Collected data entries
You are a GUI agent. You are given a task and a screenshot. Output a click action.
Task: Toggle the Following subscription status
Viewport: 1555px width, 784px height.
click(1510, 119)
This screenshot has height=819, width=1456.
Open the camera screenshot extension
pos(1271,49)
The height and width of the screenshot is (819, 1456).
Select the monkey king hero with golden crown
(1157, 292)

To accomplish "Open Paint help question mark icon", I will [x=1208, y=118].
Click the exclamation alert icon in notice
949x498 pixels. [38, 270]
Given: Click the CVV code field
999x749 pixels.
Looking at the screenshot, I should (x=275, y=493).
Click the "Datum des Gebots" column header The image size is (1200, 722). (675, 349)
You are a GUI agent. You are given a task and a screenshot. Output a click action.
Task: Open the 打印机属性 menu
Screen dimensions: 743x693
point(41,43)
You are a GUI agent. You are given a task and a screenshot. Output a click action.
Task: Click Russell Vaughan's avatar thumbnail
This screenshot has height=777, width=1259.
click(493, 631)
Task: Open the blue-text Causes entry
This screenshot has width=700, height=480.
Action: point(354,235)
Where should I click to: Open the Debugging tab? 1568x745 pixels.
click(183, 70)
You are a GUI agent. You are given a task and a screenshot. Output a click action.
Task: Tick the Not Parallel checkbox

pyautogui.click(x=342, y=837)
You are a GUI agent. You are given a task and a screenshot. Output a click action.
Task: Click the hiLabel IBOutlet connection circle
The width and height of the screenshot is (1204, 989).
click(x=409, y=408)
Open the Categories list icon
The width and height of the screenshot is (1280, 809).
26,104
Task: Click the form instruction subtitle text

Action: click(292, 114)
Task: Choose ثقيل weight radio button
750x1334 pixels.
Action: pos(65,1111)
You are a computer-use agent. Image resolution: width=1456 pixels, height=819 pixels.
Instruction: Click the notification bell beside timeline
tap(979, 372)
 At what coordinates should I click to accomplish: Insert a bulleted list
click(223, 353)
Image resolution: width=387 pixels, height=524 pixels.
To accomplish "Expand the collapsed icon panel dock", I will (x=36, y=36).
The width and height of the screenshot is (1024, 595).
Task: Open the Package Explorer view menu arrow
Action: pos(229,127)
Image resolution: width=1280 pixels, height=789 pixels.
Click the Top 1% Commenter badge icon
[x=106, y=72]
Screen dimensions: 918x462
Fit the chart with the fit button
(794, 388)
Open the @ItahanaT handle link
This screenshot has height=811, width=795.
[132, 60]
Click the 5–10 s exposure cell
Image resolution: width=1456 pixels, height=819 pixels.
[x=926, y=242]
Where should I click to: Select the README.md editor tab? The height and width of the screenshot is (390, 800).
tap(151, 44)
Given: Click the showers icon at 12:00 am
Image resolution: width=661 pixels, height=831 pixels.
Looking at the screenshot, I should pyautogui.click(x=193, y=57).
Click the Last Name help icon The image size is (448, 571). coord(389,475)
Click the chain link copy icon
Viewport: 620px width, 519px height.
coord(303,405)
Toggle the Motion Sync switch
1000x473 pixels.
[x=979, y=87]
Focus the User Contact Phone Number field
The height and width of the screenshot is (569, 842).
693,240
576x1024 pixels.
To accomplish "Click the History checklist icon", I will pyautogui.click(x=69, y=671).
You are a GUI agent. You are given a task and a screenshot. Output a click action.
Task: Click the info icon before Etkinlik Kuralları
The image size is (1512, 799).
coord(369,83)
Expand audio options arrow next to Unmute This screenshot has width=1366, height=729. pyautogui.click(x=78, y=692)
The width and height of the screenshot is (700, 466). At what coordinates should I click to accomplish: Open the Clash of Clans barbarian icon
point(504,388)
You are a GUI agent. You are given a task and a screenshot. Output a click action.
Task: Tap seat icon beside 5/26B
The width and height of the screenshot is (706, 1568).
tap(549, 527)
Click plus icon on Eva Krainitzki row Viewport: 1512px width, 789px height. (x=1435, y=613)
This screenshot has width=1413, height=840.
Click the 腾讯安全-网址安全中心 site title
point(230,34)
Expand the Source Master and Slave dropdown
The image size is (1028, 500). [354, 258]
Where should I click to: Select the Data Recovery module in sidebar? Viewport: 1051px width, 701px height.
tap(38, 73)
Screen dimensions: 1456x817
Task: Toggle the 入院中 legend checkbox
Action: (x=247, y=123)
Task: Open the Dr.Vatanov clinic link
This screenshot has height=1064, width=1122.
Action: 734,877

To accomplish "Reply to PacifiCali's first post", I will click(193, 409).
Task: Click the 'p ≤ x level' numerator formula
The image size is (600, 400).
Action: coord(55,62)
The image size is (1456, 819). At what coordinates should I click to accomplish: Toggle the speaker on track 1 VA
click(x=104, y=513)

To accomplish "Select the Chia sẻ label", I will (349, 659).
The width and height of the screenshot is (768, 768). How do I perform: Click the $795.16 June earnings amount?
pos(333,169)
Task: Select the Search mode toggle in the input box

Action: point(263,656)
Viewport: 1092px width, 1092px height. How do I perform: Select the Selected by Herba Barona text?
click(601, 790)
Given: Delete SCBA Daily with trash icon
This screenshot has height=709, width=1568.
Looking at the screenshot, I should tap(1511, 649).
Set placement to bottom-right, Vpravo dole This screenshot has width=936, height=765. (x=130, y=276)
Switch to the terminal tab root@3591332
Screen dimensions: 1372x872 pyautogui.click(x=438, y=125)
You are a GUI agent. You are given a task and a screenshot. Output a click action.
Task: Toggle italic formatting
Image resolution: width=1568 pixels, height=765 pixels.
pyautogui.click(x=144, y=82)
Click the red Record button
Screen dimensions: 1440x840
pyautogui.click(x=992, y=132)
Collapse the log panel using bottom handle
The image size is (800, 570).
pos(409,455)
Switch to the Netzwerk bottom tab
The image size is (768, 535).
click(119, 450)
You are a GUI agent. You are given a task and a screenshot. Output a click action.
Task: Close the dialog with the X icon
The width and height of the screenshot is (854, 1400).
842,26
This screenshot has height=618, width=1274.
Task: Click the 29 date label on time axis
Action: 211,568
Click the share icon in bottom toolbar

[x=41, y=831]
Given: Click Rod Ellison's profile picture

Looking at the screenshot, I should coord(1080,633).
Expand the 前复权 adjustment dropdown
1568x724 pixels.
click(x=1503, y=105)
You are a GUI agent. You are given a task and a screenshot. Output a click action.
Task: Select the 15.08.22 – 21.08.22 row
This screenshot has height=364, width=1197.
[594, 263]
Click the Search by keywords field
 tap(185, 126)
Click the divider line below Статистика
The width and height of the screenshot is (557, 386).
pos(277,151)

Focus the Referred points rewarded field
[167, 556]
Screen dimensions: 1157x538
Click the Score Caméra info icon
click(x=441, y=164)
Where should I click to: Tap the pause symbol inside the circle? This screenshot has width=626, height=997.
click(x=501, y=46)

CHALLENGE:
Update the listing by replacing "GUI agent" with "UI agent" throughout, and leave everything else unchanged.

SOLVED EXERCISE:
You are a UI agent. You are given a task and a screenshot. Output a click action.
Task: Toggle the Following subscription status
Viewport: 1555px width, 784px height.
click(1510, 119)
This screenshot has height=819, width=1456.
Open the camera screenshot extension
pos(1271,49)
The height and width of the screenshot is (819, 1456).
Select the monkey king hero with golden crown
(1157, 292)

To accomplish "Open Paint help question mark icon", I will [x=1208, y=118].
Click the exclamation alert icon in notice
949x498 pixels. [38, 270]
Given: Click the CVV code field
999x749 pixels.
Looking at the screenshot, I should (x=275, y=493).
Click the "Datum des Gebots" column header The image size is (1200, 722). (675, 349)
You are a UI agent. You are given a task and a screenshot. Output a click action.
Task: Open the 打印机属性 menu
Screen dimensions: 743x693
point(41,43)
You are a UI agent. You are given a task and a screenshot. Output a click action.
Task: Click Russell Vaughan's avatar thumbnail
This screenshot has height=777, width=1259.
click(493, 631)
Task: Open the blue-text Causes entry
This screenshot has width=700, height=480.
Action: point(354,235)
Where should I click to: Open the Debugging tab? 1568x745 pixels.
click(183, 70)
You are a UI agent. You are given a task and a screenshot. Output a click action.
Task: Tick the Not Parallel checkbox

pyautogui.click(x=342, y=837)
You are a UI agent. You are given a task and a screenshot. Output a click action.
Task: Click the hiLabel IBOutlet connection circle
The width and height of the screenshot is (1204, 989).
click(x=409, y=408)
Open the Categories list icon
The width and height of the screenshot is (1280, 809).
26,104
Task: Click the form instruction subtitle text

Action: click(292, 114)
Task: Choose ثقيل weight radio button
750x1334 pixels.
Action: pos(65,1111)
You are a computer-use agent. Image resolution: width=1456 pixels, height=819 pixels.
Instruction: Click the notification bell beside timeline
tap(979, 372)
 At what coordinates should I click to accomplish: Insert a bulleted list
click(223, 353)
Image resolution: width=387 pixels, height=524 pixels.
To accomplish "Expand the collapsed icon panel dock", I will (x=36, y=36).
The width and height of the screenshot is (1024, 595).
Task: Open the Package Explorer view menu arrow
Action: pos(229,127)
Image resolution: width=1280 pixels, height=789 pixels.
Click the Top 1% Commenter badge icon
[x=106, y=72]
Screen dimensions: 918x462
Fit the chart with the fit button
(794, 388)
Open the @ItahanaT handle link
This screenshot has height=811, width=795.
[132, 60]
Click the 5–10 s exposure cell
Image resolution: width=1456 pixels, height=819 pixels.
[x=926, y=242]
Where should I click to: Select the README.md editor tab? The height and width of the screenshot is (390, 800).
tap(151, 44)
Given: Click the showers icon at 12:00 am
Image resolution: width=661 pixels, height=831 pixels.
Looking at the screenshot, I should pyautogui.click(x=193, y=57).
Click the Last Name help icon The image size is (448, 571). coord(389,475)
Click the chain link copy icon
Viewport: 620px width, 519px height.
coord(303,405)
Toggle the Motion Sync switch
1000x473 pixels.
[x=979, y=87]
Focus the User Contact Phone Number field
The height and width of the screenshot is (569, 842).
693,240
576x1024 pixels.
To accomplish "Click the History checklist icon", I will pyautogui.click(x=69, y=671).
You are a UI agent. You are given a task and a screenshot. Output a click action.
Task: Click the info icon before Etkinlik Kuralları
The image size is (1512, 799).
coord(369,83)
Expand audio options arrow next to Unmute This screenshot has width=1366, height=729. pyautogui.click(x=78, y=692)
The width and height of the screenshot is (700, 466). At what coordinates should I click to accomplish: Open the Clash of Clans barbarian icon
point(504,388)
You are a UI agent. You are given a task and a screenshot. Output a click action.
Task: Tap seat icon beside 5/26B
The width and height of the screenshot is (706, 1568).
tap(549, 527)
Click plus icon on Eva Krainitzki row Viewport: 1512px width, 789px height. (x=1435, y=613)
This screenshot has width=1413, height=840.
Click the 腾讯安全-网址安全中心 site title
point(230,34)
Expand the Source Master and Slave dropdown
The image size is (1028, 500). [354, 258]
Where should I click to: Select the Data Recovery module in sidebar? Viewport: 1051px width, 701px height.
tap(38, 73)
Screen dimensions: 1456x817
Task: Toggle the 入院中 legend checkbox
Action: (x=247, y=123)
Task: Open the Dr.Vatanov clinic link
This screenshot has height=1064, width=1122.
Action: 734,877

To accomplish "Reply to PacifiCali's first post", I will click(193, 409).
Task: Click the 'p ≤ x level' numerator formula
The image size is (600, 400).
Action: coord(55,62)
The image size is (1456, 819). At what coordinates should I click to accomplish: Toggle the speaker on track 1 VA
click(x=104, y=513)

To accomplish "Select the Chia sẻ label", I will (349, 659).
The width and height of the screenshot is (768, 768). How do I perform: Click the $795.16 June earnings amount?
pos(333,169)
Task: Select the Search mode toggle in the input box

Action: point(263,656)
Viewport: 1092px width, 1092px height. How do I perform: Select the Selected by Herba Barona text?
click(601, 790)
Given: Delete SCBA Daily with trash icon
This screenshot has height=709, width=1568.
Looking at the screenshot, I should tap(1511, 649).
Set placement to bottom-right, Vpravo dole This screenshot has width=936, height=765. (x=130, y=276)
Switch to the terminal tab root@3591332
Screen dimensions: 1372x872 pyautogui.click(x=438, y=125)
You are a UI agent. You are given a task and a screenshot. Output a click action.
Task: Toggle italic formatting
Image resolution: width=1568 pixels, height=765 pixels.
pyautogui.click(x=144, y=82)
Click the red Record button
Screen dimensions: 1440x840
pyautogui.click(x=992, y=132)
Collapse the log panel using bottom handle
The image size is (800, 570).
pos(409,455)
Switch to the Netzwerk bottom tab
The image size is (768, 535).
click(119, 450)
You are a UI agent. You are given a task and a screenshot. Output a click action.
Task: Close the dialog with the X icon
The width and height of the screenshot is (854, 1400).
842,26
This screenshot has height=618, width=1274.
Task: Click the 29 date label on time axis
Action: 211,568
Click the share icon in bottom toolbar

[x=41, y=831]
Given: Click Rod Ellison's profile picture

Looking at the screenshot, I should coord(1080,633).
Expand the 前复权 adjustment dropdown
1568x724 pixels.
click(x=1503, y=105)
You are a UI agent. You are given a task and a screenshot. Output a click action.
Task: Select the 15.08.22 – 21.08.22 row
This screenshot has height=364, width=1197.
[594, 263]
Click the Search by keywords field
 tap(185, 126)
Click the divider line below Статистика
The width and height of the screenshot is (557, 386).
pos(277,151)

Focus the Referred points rewarded field
[167, 556]
Screen dimensions: 1157x538
Click the Score Caméra info icon
click(x=441, y=164)
Where should I click to: Tap the pause symbol inside the circle? This screenshot has width=626, height=997.
click(x=501, y=46)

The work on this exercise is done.